Diabetes Metab J. 2014 Oct;38(5):356-365. 10.4093/dmj.2014.38.5.356.

Adipose Gene Expression Profiles Related to Metabolic Syndrome Using Microarray Analyses in Two Different Models

Affiliations

¹Division of Endocrinology and Metabolism, Department of Internal Medicine, Korea University College of Medicine, Seoul, Korea. medica7@korea.ac.kr

KMID: 2280680
DOI: http://doi.org/10.4093/dmj.2014.38.5.356

Abstract

BACKGROUND
Peroxisome proliferator-activated receptor-gamma (PPAR-gamma) agonist has a wide-ranging influence on multiple components of metabolic syndrome. The Otsuka Long-Evans Tokushima Fatty (OLETF) rat is a useful animal model of metabolic syndrome.

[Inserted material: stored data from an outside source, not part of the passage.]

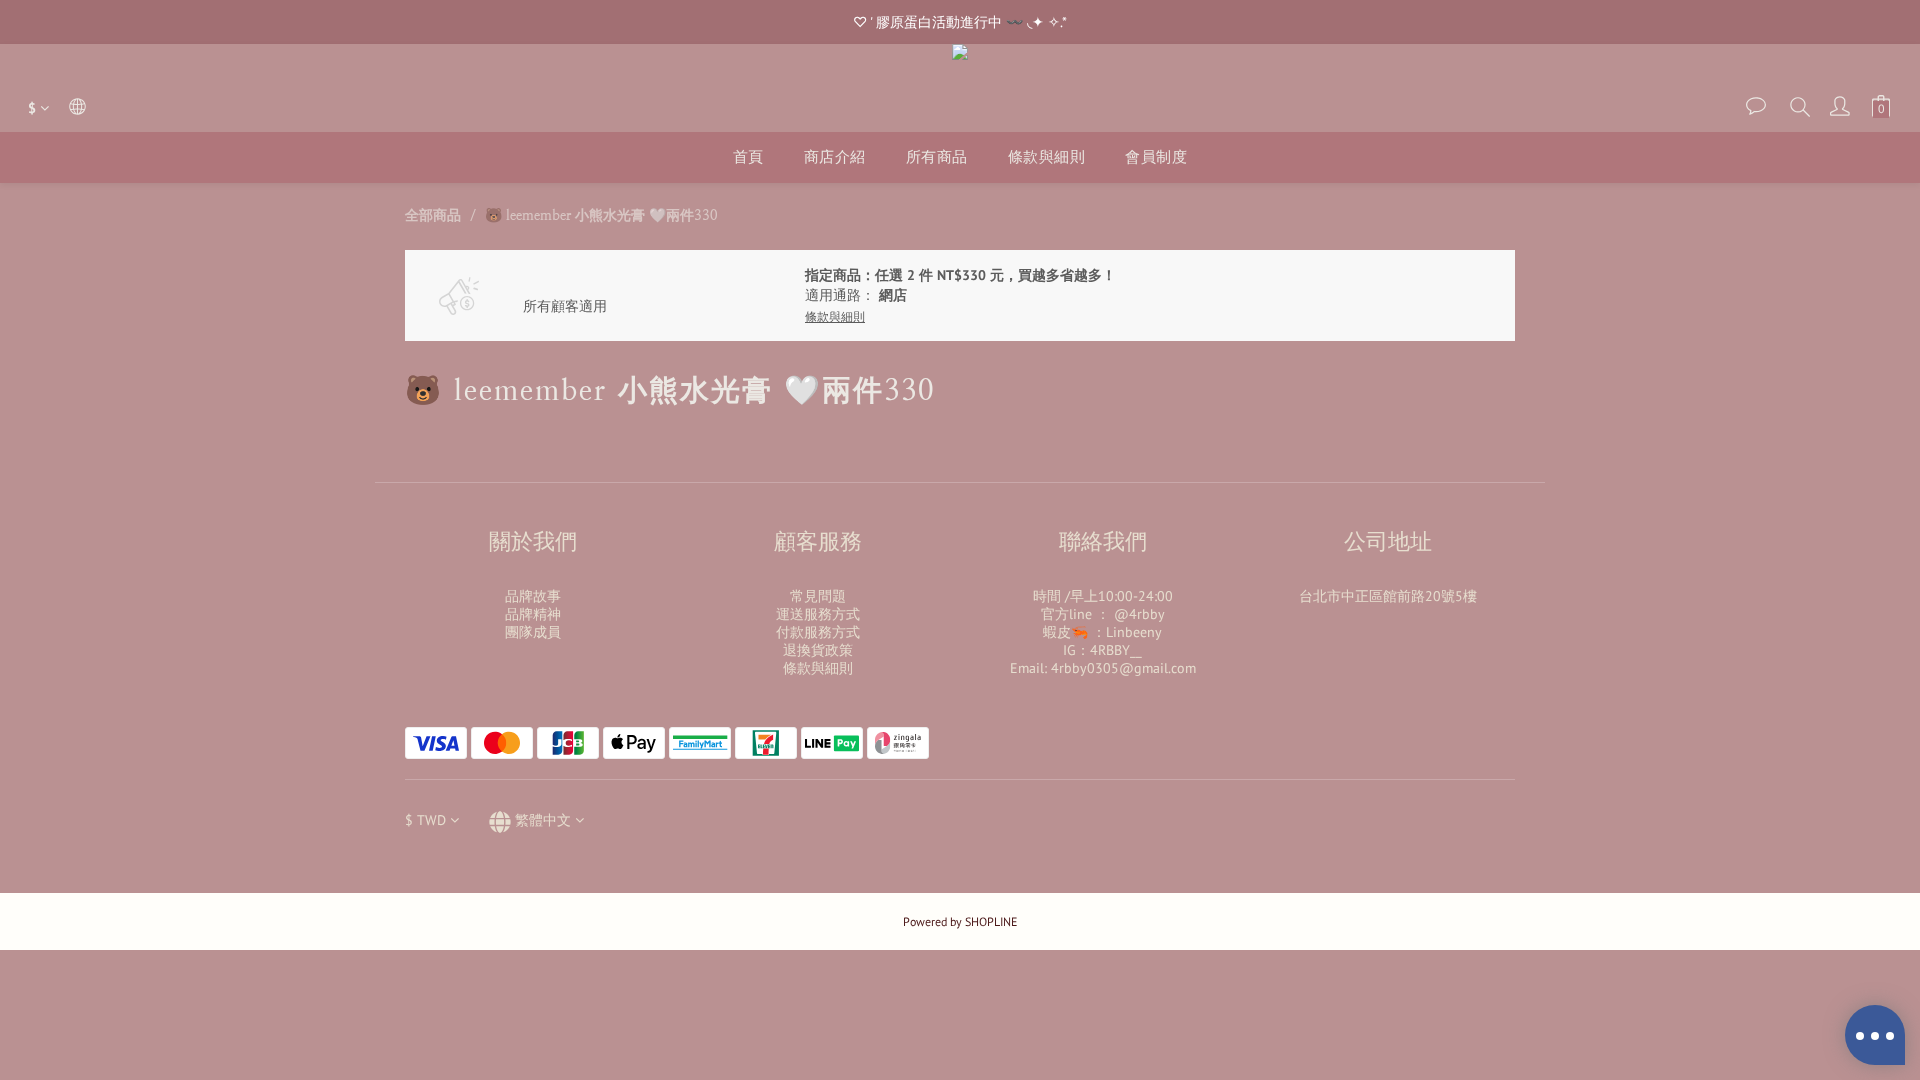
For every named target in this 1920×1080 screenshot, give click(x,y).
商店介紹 (835, 156)
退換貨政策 (818, 650)
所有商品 (937, 156)
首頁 (748, 156)
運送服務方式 (818, 614)
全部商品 (433, 215)
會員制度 (1156, 156)
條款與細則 (1047, 156)
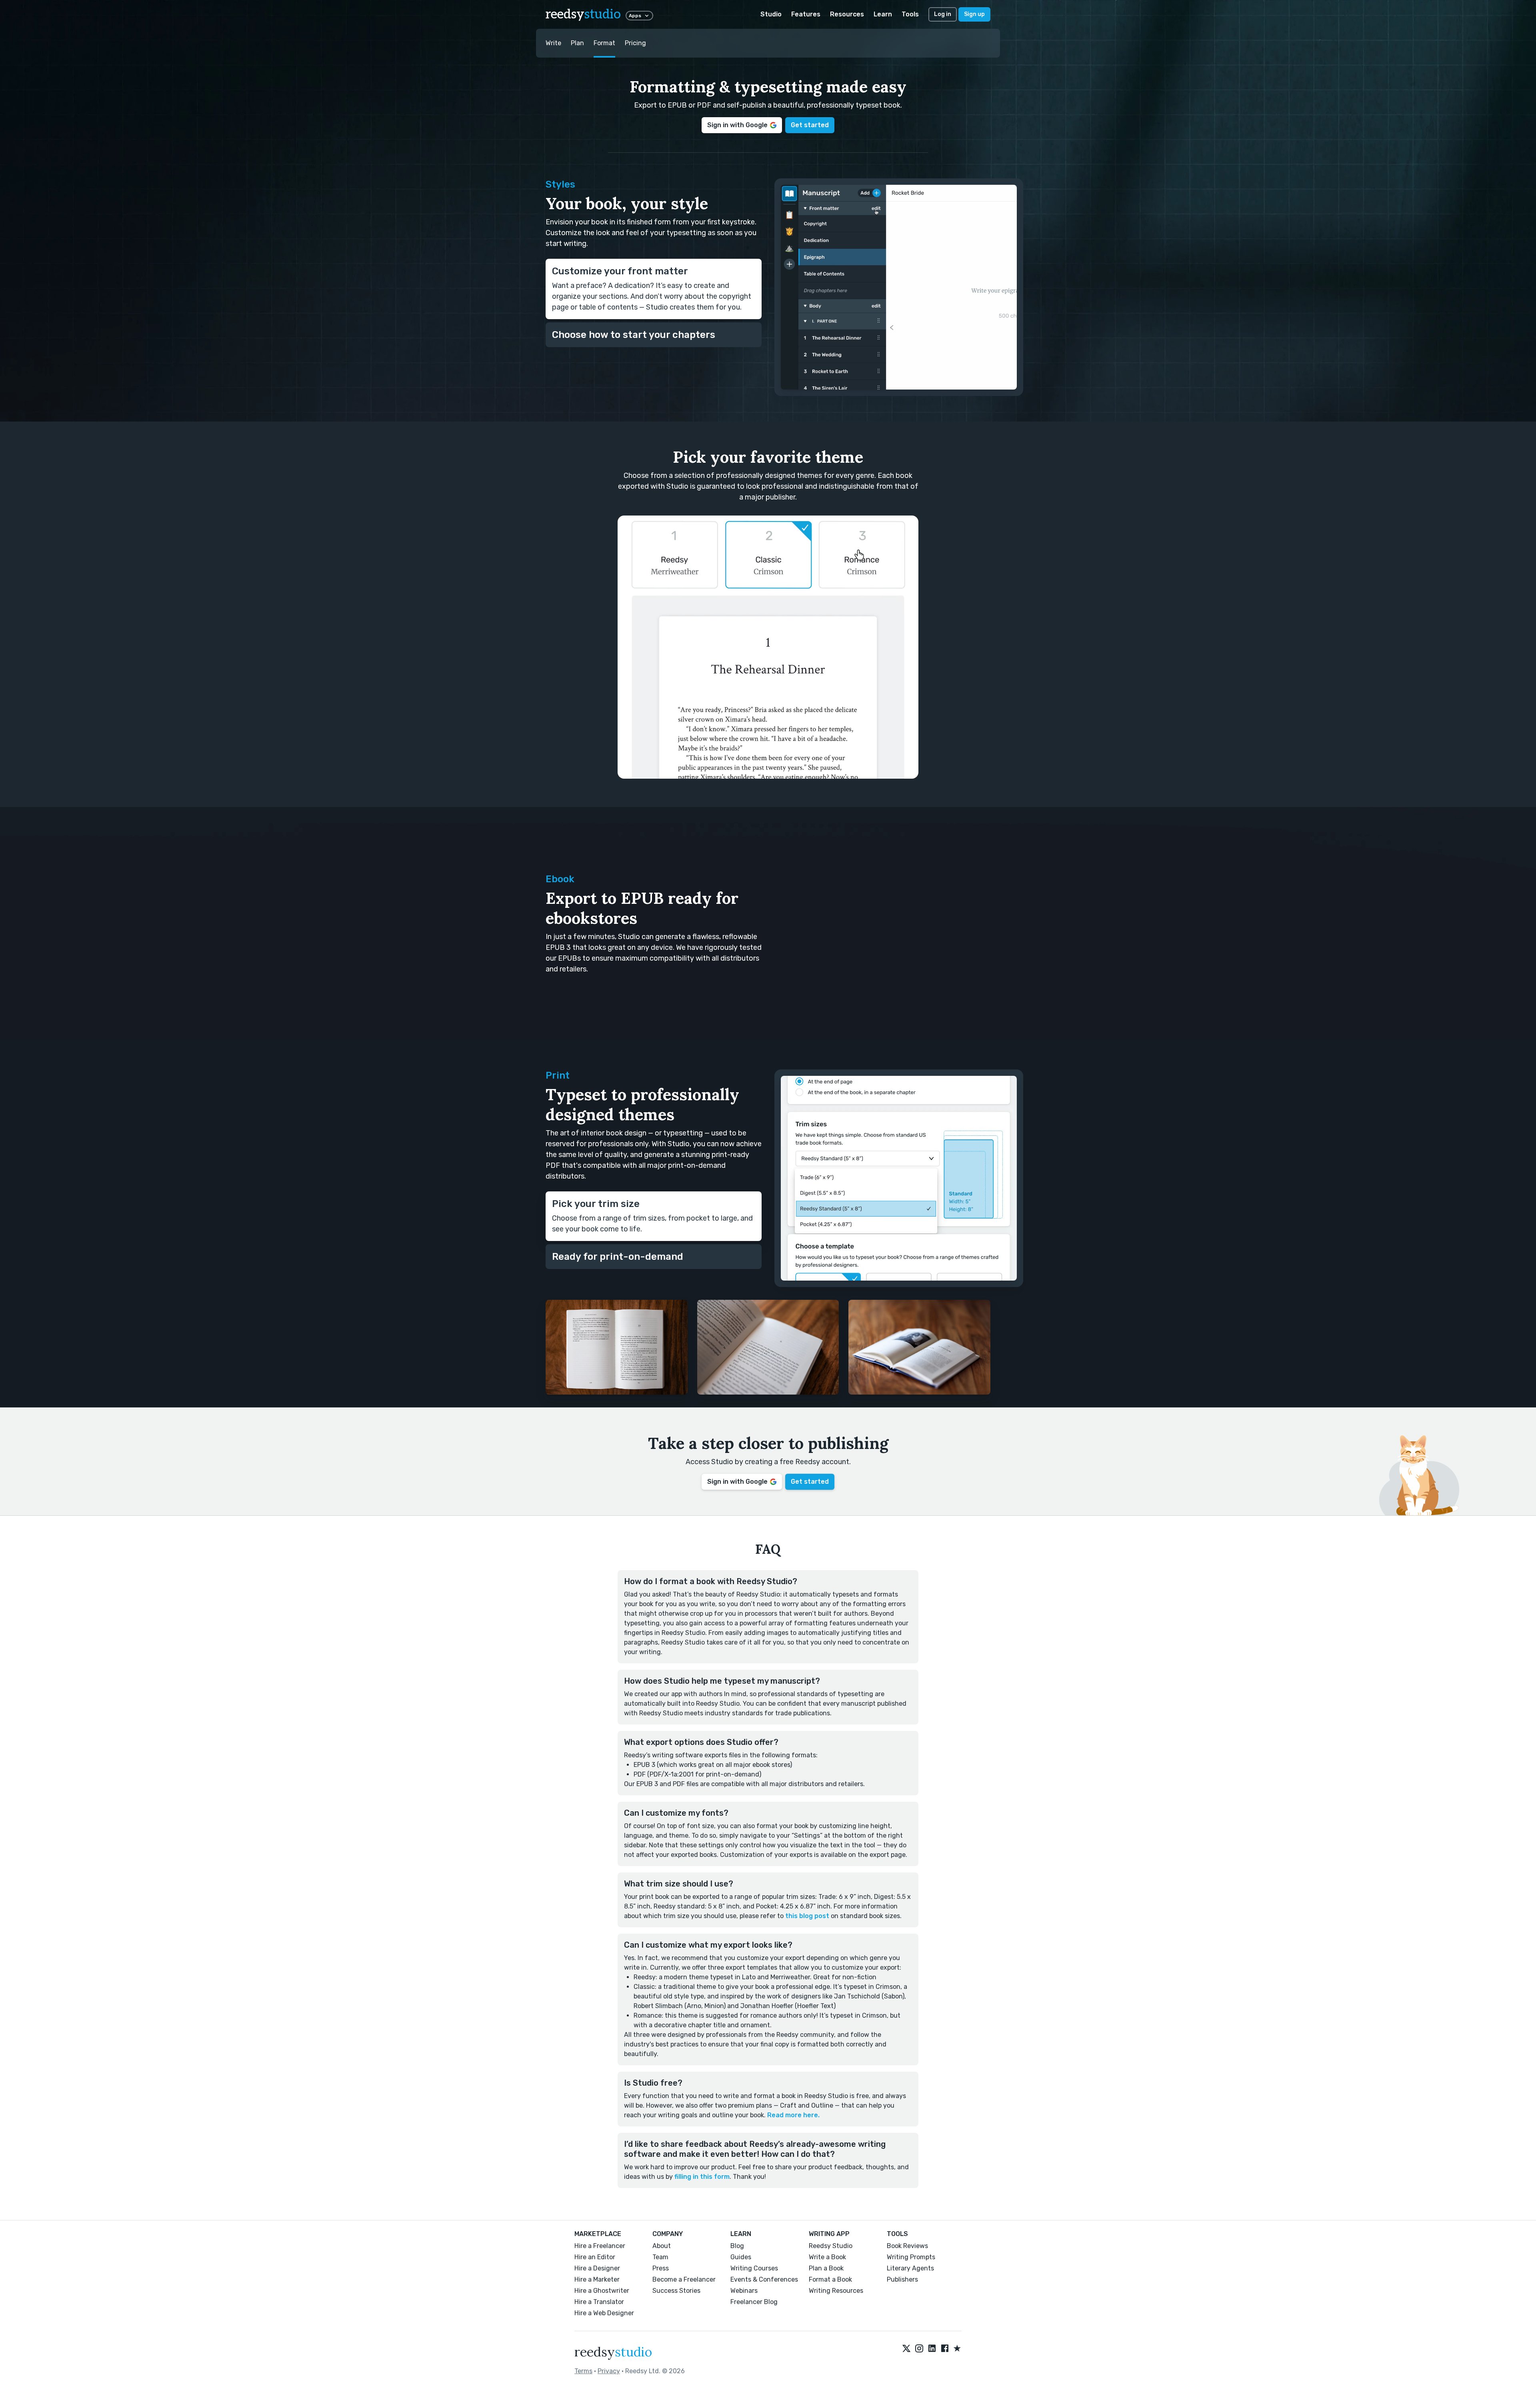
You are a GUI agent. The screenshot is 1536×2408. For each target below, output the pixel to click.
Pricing (635, 43)
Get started (810, 125)
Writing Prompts (911, 2257)
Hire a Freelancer (599, 2246)
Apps (635, 15)
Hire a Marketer (597, 2279)
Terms (583, 2371)
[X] (906, 2349)
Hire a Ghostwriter (601, 2290)
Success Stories (676, 2290)
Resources (847, 14)
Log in (942, 14)
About (661, 2246)
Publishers (902, 2279)
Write (553, 43)
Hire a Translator (599, 2302)
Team (660, 2257)
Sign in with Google (737, 125)
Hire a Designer (597, 2268)
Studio (771, 14)
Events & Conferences (764, 2279)
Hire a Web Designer (604, 2313)
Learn (883, 14)
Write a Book (827, 2257)
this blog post (807, 1916)
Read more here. (793, 2115)
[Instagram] (919, 2349)
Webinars (744, 2290)
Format (604, 43)
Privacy (609, 2371)
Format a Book (830, 2279)
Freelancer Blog (754, 2302)
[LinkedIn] (932, 2349)
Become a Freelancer (684, 2279)
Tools (910, 14)
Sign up (974, 14)
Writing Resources (836, 2290)
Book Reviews (907, 2246)
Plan (577, 43)
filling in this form (702, 2176)
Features (805, 14)
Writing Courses (754, 2268)
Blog (737, 2246)
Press (660, 2268)
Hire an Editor (594, 2257)
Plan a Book (826, 2268)
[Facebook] (945, 2349)
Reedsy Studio (830, 2246)
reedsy (583, 14)
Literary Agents (910, 2268)
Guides (740, 2257)
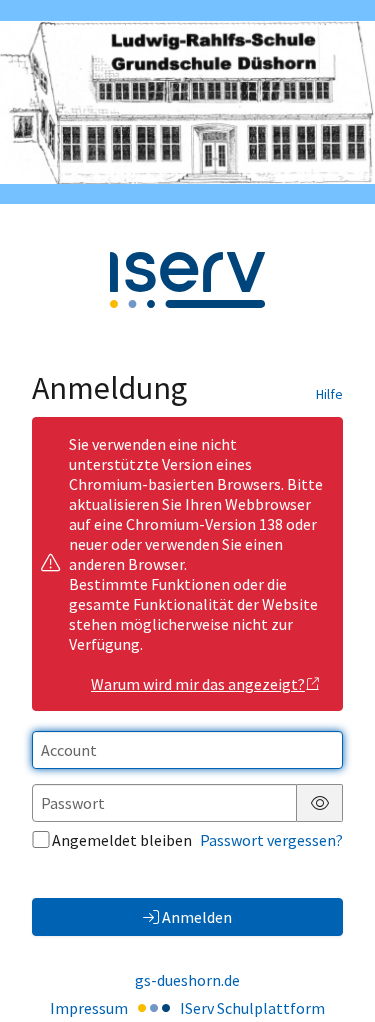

To determine genes related to metabolic syndrome, we examined overlapping genes that are simultaneously decreased by PPAR-gamma agonists and increased in OLETF rats using microarrays in two different models.
METHODS
In the first microarray analysis, PPAR-gamma agonist-treated db/db mice were compared to standard diet-fed db/db mice. In the second microarray analysis, OLETF rats were compared to Long-Evans Tokushima Otsuka (LETO) rats (control of OLETF rats).
RESULTS
Among the overlapping genes, in the present study, we validated that lipocalin-2 expression was significantly decreased in the visceral adipose tissue of PPAR-gamma agonist-treated db/db mice compared to standard diet-fed db/db mice and increased in OLETF rats compared to LETO rats using real time reverse transcription polymerase chain reaction. Furthermore, we showed for the first time that lipocalin-2 expression was significantly increased in the visceral adipose tissues of obese humans compared with nonobese humans. In addition, the expression level of lipocalin-2 in human visceral adipose tissue had a significant positive correlation with body mass index, serum interleukin-6, adipocyte fatty acid binding protein levels, and white blood cell count.
CONCLUSION
Lipocalin-2 was confirmed to be a significant adipokine affected by PPAR-gamma agonist and obesity in the present study. Also, for the first time in human visceral adipose tissue, it was determined that the expression of lipocalin-2 from obese humans was significantly increased and correlated with circulating inflammatory markers.

Keyword

Lipocalin-2; Microarray; PPAR gamma

MeSH Terms

Adipocytes
Adipokines
Animals
Body Mass Index
Carrier Proteins
Genes, Overlapping
Humans
Interleukin-6
Intra-Abdominal Fat
Leukocyte Count
Mice
Microarray Analysis
Models, Animal
Obesity
Peroxisomes
Polymerase Chain Reaction
PPAR gamma
Rats
Rats, Inbred OLETF
Reverse Transcription
Transcriptome*
Adipokines
Carrier Proteins
Interleukin-6
PPAR gamma

Figure

Fig. 1 Flow sheet of microarrays in two different models and validation process. PPAR-γ, peroxisome proliferator-activated receptor-γ; OLETF, Otsuka Long-Evans Tokushima Fatty; LETO, Long-Evans Tokushima Otsuka; RT-PCR, reverse transcription polymerase chain reaction.
Fig. 2 Expression of lipocalin-2 in adipose tissue from independent rodent and human samples. (A) Visceral adipose tissues of 24-week-old male Long-Evans Tokushima Otsuka (LETO) rats (black bars) and Otsuka Long-Evans Tokushima Fatty (OLETF) rats (white bars). (B) Visceral adipose tissues of standard chow-fed db/db mice (black bars) and pioglitazone-treated db/db mice (white bars). (C) Visceral adipose tissues of nonobese women (black bars) and obese women (white bars). (D) Subcutaneous adipose tissues of nonobese women (black bars) and obese women (white bars). Gene expression levels were measured by real time reverse transcription polymerase chain reaction. NS, non significant. aP<0.05, bP<0.01.
Fig. 3 Spearman correlation coefficient between the level of expression of lipocalin-2 in visceral adipose tissues of humans and (A) body mass index (BMI), (B) white blood cell (WBC) count, (C) serum interleukin-6 (IL-6), and (D) adipocyte fatty acid binding protein (A-FABP) levels. The horizontal axis of each graph indicates the expression ratio of lipocalin-2 versus β-actin in the visceral adipose tissues of humans measured by real time reverse transcription polymerase chain reaction.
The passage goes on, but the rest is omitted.